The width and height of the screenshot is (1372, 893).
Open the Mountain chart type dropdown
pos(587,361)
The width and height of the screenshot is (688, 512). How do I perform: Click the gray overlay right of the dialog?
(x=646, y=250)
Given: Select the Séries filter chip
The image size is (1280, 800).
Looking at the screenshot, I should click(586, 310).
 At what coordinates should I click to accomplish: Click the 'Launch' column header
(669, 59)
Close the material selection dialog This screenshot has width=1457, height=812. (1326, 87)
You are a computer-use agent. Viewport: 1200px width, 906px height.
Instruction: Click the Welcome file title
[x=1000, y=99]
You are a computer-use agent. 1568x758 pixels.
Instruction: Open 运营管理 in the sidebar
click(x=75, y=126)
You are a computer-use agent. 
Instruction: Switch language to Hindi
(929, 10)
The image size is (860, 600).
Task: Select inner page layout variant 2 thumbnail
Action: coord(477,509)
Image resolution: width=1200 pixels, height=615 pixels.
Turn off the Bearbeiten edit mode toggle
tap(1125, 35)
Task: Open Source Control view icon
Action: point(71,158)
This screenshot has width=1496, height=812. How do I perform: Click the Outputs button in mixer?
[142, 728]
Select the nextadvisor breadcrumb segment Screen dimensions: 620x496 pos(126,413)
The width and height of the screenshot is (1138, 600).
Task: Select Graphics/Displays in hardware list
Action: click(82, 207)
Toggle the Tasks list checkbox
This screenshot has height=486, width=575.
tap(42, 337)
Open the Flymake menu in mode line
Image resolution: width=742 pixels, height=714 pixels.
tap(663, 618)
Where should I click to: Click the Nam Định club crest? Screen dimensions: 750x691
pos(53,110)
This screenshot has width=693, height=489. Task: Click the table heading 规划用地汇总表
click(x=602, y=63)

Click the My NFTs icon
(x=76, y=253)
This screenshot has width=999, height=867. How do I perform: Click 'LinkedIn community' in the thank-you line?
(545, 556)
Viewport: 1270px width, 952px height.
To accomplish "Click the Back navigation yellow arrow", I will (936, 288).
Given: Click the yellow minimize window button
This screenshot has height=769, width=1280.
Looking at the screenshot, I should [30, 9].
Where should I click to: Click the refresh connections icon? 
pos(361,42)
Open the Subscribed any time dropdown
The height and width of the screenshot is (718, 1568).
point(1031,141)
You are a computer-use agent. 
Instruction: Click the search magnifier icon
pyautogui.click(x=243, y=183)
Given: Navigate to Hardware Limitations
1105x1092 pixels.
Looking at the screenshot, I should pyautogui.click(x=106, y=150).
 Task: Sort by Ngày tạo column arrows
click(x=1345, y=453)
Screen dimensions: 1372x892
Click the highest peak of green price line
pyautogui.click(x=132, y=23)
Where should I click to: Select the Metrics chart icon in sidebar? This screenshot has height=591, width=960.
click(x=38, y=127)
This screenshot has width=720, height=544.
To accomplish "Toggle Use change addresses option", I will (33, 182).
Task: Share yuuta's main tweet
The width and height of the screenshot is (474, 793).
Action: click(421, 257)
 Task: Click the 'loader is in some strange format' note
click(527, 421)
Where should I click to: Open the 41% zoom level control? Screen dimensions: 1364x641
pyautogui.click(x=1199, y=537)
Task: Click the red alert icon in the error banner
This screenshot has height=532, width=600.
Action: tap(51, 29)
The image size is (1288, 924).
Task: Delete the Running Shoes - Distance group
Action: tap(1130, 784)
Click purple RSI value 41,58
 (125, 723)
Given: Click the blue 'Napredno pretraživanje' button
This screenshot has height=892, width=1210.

------------------------------------------------------------------------

STATED TASK:
Retype all of the records above, keeping every line unchanged.

RESPONSE BELOW:
The width and height of the screenshot is (1372, 893).
Open the Mountain chart type dropdown
pos(587,361)
The width and height of the screenshot is (688, 512). How do I perform: Click the gray overlay right of the dialog?
(x=646, y=250)
Given: Select the Séries filter chip
The image size is (1280, 800).
Looking at the screenshot, I should click(586, 310).
 At what coordinates should I click to accomplish: Click the 'Launch' column header
(669, 59)
Close the material selection dialog This screenshot has width=1457, height=812. (1326, 87)
You are a computer-use agent. Viewport: 1200px width, 906px height.
Instruction: Click the Welcome file title
[x=1000, y=99]
You are a computer-use agent. 1568x758 pixels.
Instruction: Open 运营管理 in the sidebar
click(x=75, y=126)
You are a computer-use agent. 
Instruction: Switch language to Hindi
(929, 10)
The image size is (860, 600).
Task: Select inner page layout variant 2 thumbnail
Action: coord(477,509)
Image resolution: width=1200 pixels, height=615 pixels.
Turn off the Bearbeiten edit mode toggle
tap(1125, 35)
Task: Open Source Control view icon
Action: point(71,158)
This screenshot has width=1496, height=812. How do I perform: Click the Outputs button in mixer?
[142, 728]
Select the nextadvisor breadcrumb segment Screen dimensions: 620x496 pos(126,413)
The width and height of the screenshot is (1138, 600).
Task: Select Graphics/Displays in hardware list
Action: click(82, 207)
Toggle the Tasks list checkbox
This screenshot has height=486, width=575.
tap(42, 337)
Open the Flymake menu in mode line
Image resolution: width=742 pixels, height=714 pixels.
tap(663, 618)
Where should I click to: Click the Nam Định club crest? Screen dimensions: 750x691
pos(53,110)
This screenshot has width=693, height=489. Task: Click the table heading 规划用地汇总表
click(x=602, y=63)

Click the My NFTs icon
(x=76, y=253)
This screenshot has width=999, height=867. How do I perform: Click 'LinkedIn community' in the thank-you line?
(545, 556)
Viewport: 1270px width, 952px height.
To accomplish "Click the Back navigation yellow arrow", I will (936, 288).
Given: Click the yellow minimize window button
This screenshot has height=769, width=1280.
Looking at the screenshot, I should [30, 9].
Where should I click to: Click the refresh connections icon? 
pos(361,42)
Open the Subscribed any time dropdown
The height and width of the screenshot is (718, 1568).
point(1031,141)
You are a computer-use agent. 
Instruction: Click the search magnifier icon
pyautogui.click(x=243, y=183)
Given: Navigate to Hardware Limitations
1105x1092 pixels.
Looking at the screenshot, I should pyautogui.click(x=106, y=150).
 Task: Sort by Ngày tạo column arrows
click(x=1345, y=453)
Screen dimensions: 1372x892
Click the highest peak of green price line
pyautogui.click(x=132, y=23)
Where should I click to: Select the Metrics chart icon in sidebar? This screenshot has height=591, width=960.
click(x=38, y=127)
This screenshot has width=720, height=544.
To accomplish "Toggle Use change addresses option", I will (33, 182).
Task: Share yuuta's main tweet
The width and height of the screenshot is (474, 793).
Action: click(421, 257)
 Task: Click the 'loader is in some strange format' note
click(527, 421)
Where should I click to: Open the 41% zoom level control? Screen dimensions: 1364x641
pyautogui.click(x=1199, y=537)
Task: Click the red alert icon in the error banner
This screenshot has height=532, width=600.
Action: tap(51, 29)
The image size is (1288, 924).
Task: Delete the Running Shoes - Distance group
Action: tap(1130, 784)
Click purple RSI value 41,58
 (125, 723)
Given: Click the blue 'Napredno pretraživanje' button
This screenshot has height=892, width=1210.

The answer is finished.